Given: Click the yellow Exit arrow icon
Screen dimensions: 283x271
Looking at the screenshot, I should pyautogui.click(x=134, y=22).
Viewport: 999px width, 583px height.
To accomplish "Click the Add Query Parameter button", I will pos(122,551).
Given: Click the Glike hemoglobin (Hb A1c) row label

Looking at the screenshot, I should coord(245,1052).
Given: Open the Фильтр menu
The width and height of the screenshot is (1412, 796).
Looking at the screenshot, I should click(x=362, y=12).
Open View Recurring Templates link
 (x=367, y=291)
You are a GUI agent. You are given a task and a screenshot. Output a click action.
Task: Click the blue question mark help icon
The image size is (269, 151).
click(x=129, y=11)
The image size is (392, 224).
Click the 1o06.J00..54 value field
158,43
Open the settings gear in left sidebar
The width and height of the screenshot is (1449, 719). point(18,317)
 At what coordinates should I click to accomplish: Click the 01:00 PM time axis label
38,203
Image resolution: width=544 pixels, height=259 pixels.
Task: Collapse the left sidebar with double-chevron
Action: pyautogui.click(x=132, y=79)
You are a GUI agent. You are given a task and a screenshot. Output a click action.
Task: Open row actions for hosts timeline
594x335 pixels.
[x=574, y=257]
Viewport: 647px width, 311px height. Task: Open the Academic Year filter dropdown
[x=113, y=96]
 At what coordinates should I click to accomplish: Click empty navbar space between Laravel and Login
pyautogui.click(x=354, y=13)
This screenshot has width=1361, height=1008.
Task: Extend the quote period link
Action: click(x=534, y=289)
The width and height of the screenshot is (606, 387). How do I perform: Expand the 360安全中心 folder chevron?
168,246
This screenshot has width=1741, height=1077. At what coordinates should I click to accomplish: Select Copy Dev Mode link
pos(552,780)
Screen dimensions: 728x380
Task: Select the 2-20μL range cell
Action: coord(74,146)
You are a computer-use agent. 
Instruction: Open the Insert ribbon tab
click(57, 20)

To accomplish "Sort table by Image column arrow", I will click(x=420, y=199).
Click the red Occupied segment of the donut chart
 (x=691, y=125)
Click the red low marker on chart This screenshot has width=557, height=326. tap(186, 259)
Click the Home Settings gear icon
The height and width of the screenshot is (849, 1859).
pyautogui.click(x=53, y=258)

* **REQUIRED ACTION**
Everything from the line containing "Click the 1o06.J00..54 value field" to the last line of the material above should be printed exactly, both ends included.

* **EXERCISE SOLUTION**
Click the 1o06.J00..54 value field
158,43
Open the settings gear in left sidebar
The width and height of the screenshot is (1449, 719). point(18,317)
 At what coordinates should I click to accomplish: Click the 01:00 PM time axis label
38,203
Image resolution: width=544 pixels, height=259 pixels.
Task: Collapse the left sidebar with double-chevron
Action: pyautogui.click(x=132, y=79)
You are a GUI agent. You are given a task and a screenshot. Output a click action.
Task: Open row actions for hosts timeline
594x335 pixels.
[x=574, y=257]
Viewport: 647px width, 311px height. Task: Open the Academic Year filter dropdown
[x=113, y=96]
 At what coordinates should I click to accomplish: Click empty navbar space between Laravel and Login
pyautogui.click(x=354, y=13)
This screenshot has width=1361, height=1008.
Task: Extend the quote period link
Action: click(x=534, y=289)
The width and height of the screenshot is (606, 387). How do I perform: Expand the 360安全中心 folder chevron?
168,246
This screenshot has width=1741, height=1077. At what coordinates should I click to accomplish: Select Copy Dev Mode link
pos(552,780)
Screen dimensions: 728x380
Task: Select the 2-20μL range cell
Action: coord(74,146)
You are a computer-use agent. 
Instruction: Open the Insert ribbon tab
click(57, 20)

To accomplish "Sort table by Image column arrow", I will click(x=420, y=199).
Click the red Occupied segment of the donut chart
 (x=691, y=125)
Click the red low marker on chart This screenshot has width=557, height=326. tap(186, 259)
Click the Home Settings gear icon
The height and width of the screenshot is (849, 1859).
pyautogui.click(x=53, y=258)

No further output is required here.